But in reality, the whole "am I walking into Stifle?" thing is only one aspect of the point I was making (you could also argue that these decisions don't matter as much playing with or against most combo decks, for instance, though that just kicks the can down the road because there are other decision points that are equivalent in nearly any deck). Currently, you may not be as likely to be Stifled, but you could still get aggressively Wasted if you fetch a dual, or you could wind up with mana problems if you try to stick to fetching basics. Fetching the wrong dual could cut you off having enough of a given colour later on, especially if mana denial comes into play (hugely relevant against decks like D&T where that's their game plan against decks that make these kinds of decisions). They're just things that don't factor as much into newer formats despite being game-deciding in Legacy.
Playing legacy is playing what has already been proven to be good...there is always place for improvements but basically you go on the internet, read what are the typical best deck, you choose the one you feel like playing with and spend a lot of money getting those cards and you'll even throw in a few changes to your liking to make your own. Budjet wise, the one that spend more money than the average people will tend to increase their fortune (chance of winning)

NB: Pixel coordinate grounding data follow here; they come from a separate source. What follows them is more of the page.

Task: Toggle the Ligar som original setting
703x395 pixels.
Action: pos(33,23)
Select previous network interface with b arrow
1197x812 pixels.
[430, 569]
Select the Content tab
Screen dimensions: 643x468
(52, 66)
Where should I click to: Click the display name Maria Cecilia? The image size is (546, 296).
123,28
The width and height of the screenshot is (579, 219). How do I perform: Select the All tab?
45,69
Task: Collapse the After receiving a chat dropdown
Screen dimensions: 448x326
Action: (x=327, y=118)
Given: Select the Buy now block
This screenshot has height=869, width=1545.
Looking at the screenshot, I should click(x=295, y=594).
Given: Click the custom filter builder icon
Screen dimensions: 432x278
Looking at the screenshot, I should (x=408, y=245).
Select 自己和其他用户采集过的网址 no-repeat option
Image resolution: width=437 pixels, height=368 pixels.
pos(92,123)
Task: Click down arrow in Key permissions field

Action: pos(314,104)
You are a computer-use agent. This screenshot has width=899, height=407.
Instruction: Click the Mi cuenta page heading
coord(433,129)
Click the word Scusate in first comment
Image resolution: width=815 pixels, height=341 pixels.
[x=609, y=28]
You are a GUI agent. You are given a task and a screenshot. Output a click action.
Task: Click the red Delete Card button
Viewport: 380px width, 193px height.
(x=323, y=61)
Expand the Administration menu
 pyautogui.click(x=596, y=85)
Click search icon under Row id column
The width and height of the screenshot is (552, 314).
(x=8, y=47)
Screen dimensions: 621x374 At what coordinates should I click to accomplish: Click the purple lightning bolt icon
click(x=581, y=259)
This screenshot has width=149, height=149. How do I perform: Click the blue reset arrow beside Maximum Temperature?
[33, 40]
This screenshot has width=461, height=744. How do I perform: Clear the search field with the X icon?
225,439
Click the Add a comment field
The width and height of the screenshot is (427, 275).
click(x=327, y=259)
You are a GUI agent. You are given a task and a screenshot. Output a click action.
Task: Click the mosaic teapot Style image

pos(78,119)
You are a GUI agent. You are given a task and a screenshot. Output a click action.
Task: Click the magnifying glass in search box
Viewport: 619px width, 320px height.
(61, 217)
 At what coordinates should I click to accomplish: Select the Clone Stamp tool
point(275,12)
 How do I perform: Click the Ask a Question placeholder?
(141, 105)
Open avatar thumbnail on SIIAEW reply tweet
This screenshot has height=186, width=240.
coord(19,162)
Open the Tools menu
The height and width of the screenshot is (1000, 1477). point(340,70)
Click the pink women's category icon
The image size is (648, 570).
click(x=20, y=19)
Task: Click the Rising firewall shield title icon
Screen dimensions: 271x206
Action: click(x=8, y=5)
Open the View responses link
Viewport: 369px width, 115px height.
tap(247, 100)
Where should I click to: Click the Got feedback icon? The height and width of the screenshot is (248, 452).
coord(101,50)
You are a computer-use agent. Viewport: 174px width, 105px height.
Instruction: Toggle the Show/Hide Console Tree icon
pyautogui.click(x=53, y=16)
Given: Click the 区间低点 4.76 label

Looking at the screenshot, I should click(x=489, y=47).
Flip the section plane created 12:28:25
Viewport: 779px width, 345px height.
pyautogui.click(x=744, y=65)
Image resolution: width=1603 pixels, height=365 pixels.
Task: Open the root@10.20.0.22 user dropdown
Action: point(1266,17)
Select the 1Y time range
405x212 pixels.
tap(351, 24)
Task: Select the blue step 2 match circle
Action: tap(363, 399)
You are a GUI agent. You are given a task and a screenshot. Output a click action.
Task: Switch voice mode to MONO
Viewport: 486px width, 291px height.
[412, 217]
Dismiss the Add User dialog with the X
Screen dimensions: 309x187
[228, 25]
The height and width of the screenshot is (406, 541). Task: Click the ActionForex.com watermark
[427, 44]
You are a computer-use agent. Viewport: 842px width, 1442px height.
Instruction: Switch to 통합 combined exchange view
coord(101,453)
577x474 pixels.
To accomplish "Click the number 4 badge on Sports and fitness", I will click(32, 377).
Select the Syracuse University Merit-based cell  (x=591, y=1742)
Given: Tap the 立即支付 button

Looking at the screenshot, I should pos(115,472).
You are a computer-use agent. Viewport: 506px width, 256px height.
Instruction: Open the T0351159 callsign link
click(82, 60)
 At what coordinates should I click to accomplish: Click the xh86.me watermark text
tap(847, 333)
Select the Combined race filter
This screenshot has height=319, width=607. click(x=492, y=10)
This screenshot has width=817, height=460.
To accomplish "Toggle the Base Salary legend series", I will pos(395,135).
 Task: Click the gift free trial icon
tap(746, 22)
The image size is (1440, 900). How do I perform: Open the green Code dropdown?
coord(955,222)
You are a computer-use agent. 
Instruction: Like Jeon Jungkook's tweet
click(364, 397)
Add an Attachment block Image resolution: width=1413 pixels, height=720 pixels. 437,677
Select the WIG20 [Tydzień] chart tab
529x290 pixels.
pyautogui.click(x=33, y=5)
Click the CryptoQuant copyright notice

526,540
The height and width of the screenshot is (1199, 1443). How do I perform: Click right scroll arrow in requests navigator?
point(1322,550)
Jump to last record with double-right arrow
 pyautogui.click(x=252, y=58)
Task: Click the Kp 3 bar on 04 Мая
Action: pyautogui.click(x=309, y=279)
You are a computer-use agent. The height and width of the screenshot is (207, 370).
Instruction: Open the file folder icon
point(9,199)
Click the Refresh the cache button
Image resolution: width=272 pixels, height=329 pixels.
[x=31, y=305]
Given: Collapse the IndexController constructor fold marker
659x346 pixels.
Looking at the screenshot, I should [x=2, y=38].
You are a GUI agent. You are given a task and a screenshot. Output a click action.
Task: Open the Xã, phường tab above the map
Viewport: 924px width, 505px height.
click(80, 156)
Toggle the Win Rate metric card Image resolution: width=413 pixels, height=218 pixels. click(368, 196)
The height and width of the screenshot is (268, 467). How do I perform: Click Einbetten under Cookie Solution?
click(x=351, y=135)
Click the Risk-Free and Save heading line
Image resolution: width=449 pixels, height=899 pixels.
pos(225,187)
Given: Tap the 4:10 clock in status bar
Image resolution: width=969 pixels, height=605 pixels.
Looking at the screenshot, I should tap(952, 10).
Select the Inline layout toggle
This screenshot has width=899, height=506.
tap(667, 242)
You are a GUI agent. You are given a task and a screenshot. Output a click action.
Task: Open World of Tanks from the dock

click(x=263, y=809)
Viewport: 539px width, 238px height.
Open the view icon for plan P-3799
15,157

Playing standard is playing what has yet to be proven, you need yo be more creative, figure out combos that hasnt been shown and base your deck odds on the few expension part of Standard. Price of cards are in reach of most people so injecting massive money doesnt have as much impact as in Legacy. Requires a lot of playtesting.
Modern is a mix of both
That is the shorter, and very accurate version of what I was trying to say. Most legacy scenes really aren't that competitive (even when 75% of the room is running top tier decks), because most of the players at most shops (even legacy shops) aren't half as good as they think they are, and anyone who's somewhat decent and legacy experienced will stomp the newbies. Big events are similar, it's just that the "skilled" player at the LGS might be the "newbie" at the big event.
This is sort of how I've seen things work:
- The best legacy players are the ones who have played the most legacy for the longest amount of time.
- The best modern players are the ones who stick to a single deck every week.
- The best standard players are the ones who are both able to play competitively several days a week and willing to spend whatever they have to get the best cards the minute they come out.
All the formats take skill and operate very differently, it's just eternal players need to feel special and justify their thousands of dollars spent to themselves. Playing the right deck and having a strong understanding of your lines of play matters more than the format.
Only bad players blame luck when we all know pros that are consistently successful at limited which is suppose to be the most luck intensive format.
I wouldn't always say this is the case. There are several players at my lgs who say that I am the best player of 40-60 players that play modern there. I have been known to play a different deck every week for a bit, although admittedly there are around 4-5 decks that I really play well and I usually use those at competitive rel. Modern is my fun format and my competitive format, so I have to mix it up a bit. It is really the only format that I play for the most part, so I have to get all of my kicks there.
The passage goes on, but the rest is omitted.